Exercise brief - If a line in the entries contains the word "width", list it.

-- Listed records follows --

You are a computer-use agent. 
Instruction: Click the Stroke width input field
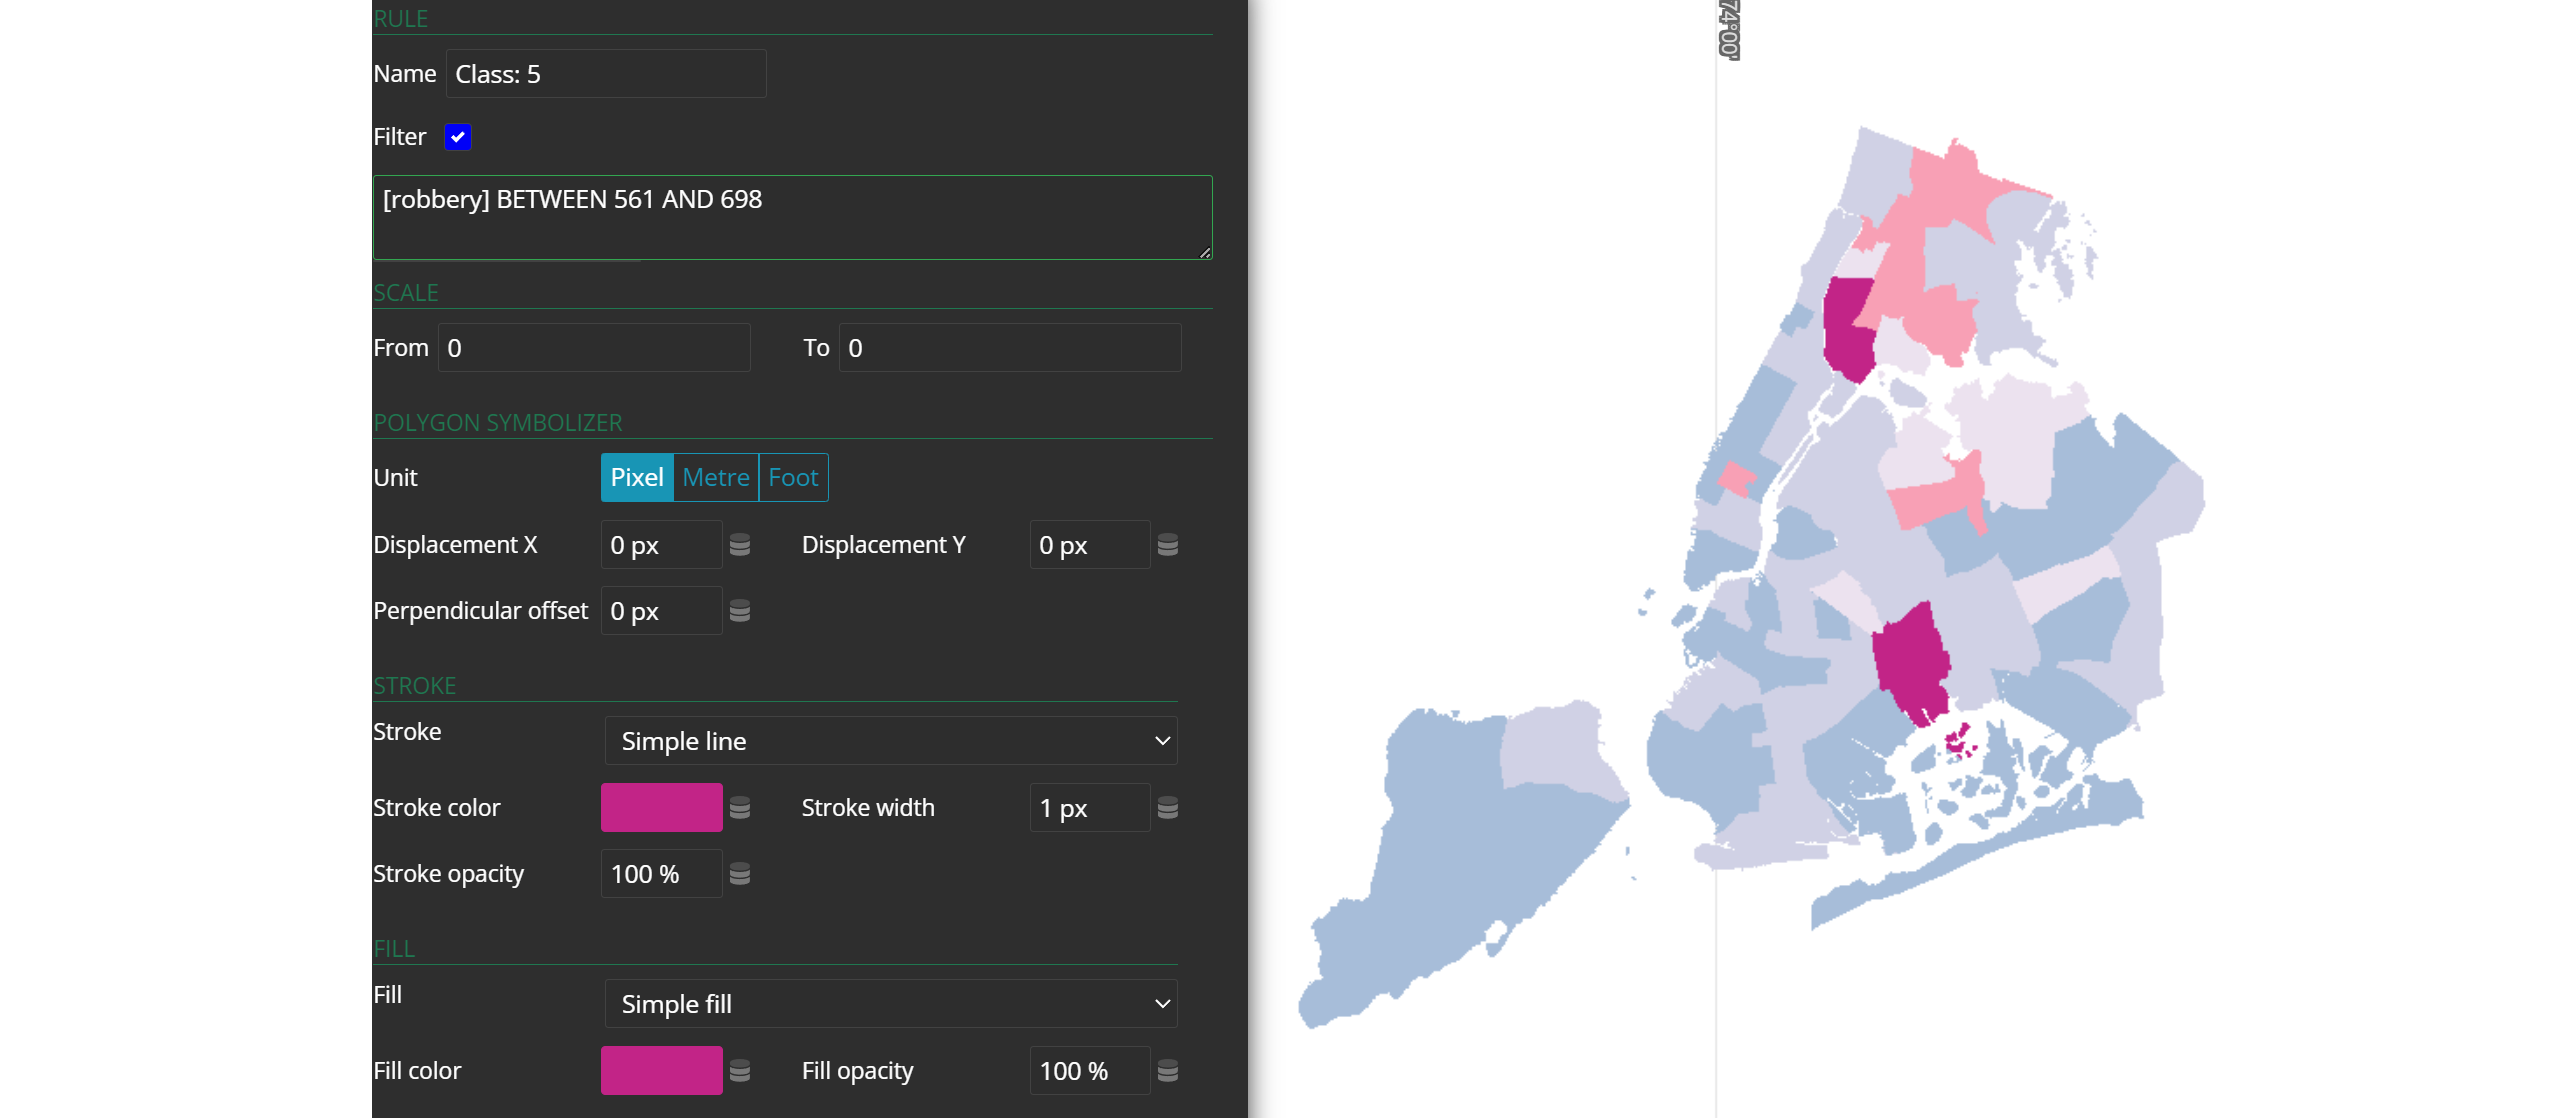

-- Listed records concluded --
-- Listed records follows --

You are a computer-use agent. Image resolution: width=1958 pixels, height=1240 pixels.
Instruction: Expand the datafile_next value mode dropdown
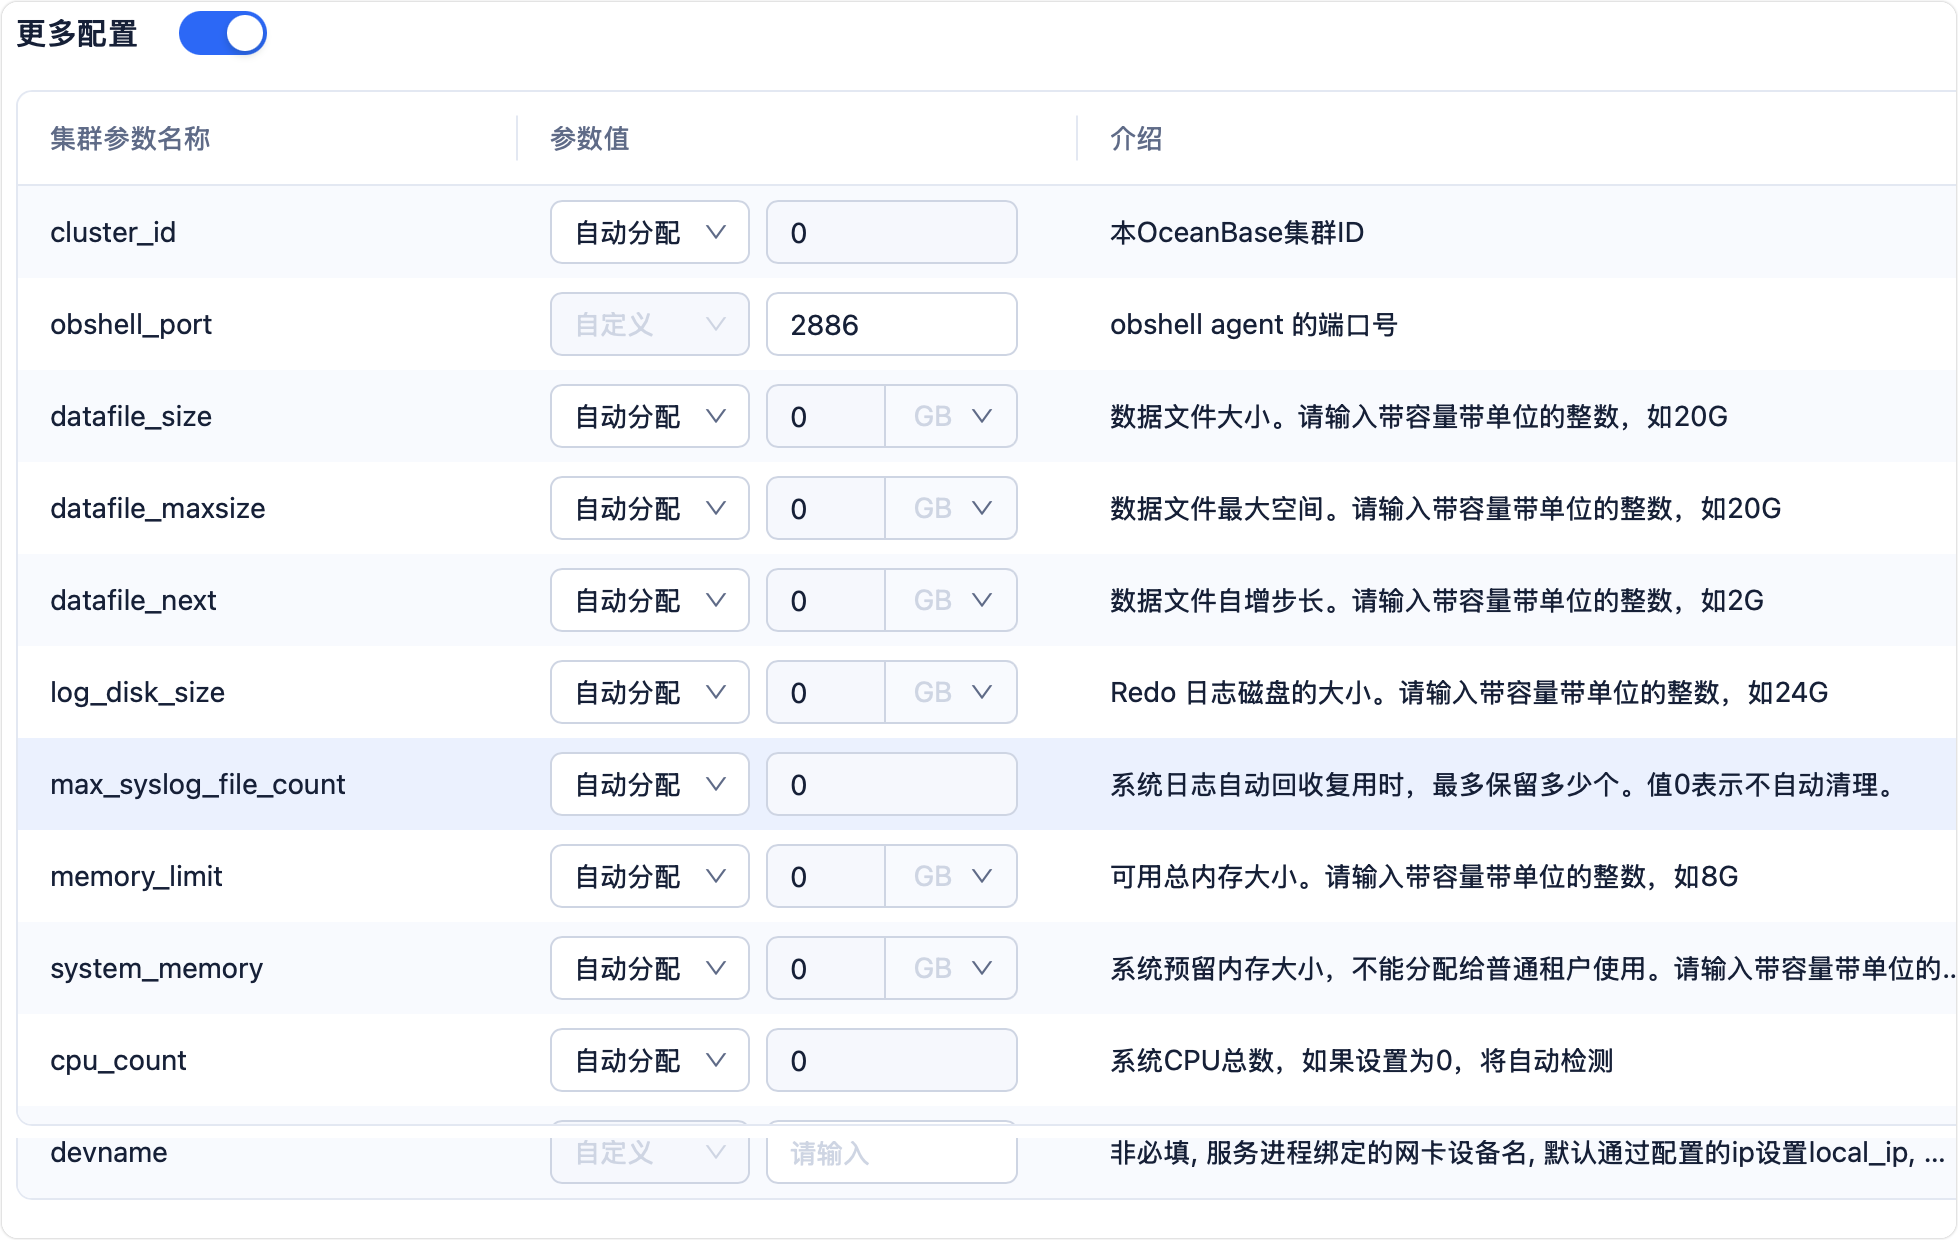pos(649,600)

-- Listed records concluded --

Task solution -
Instruction: Click the Stroke width input field
You are a computer-use agent. Image resolution: width=1958 pixels, height=1240 pixels.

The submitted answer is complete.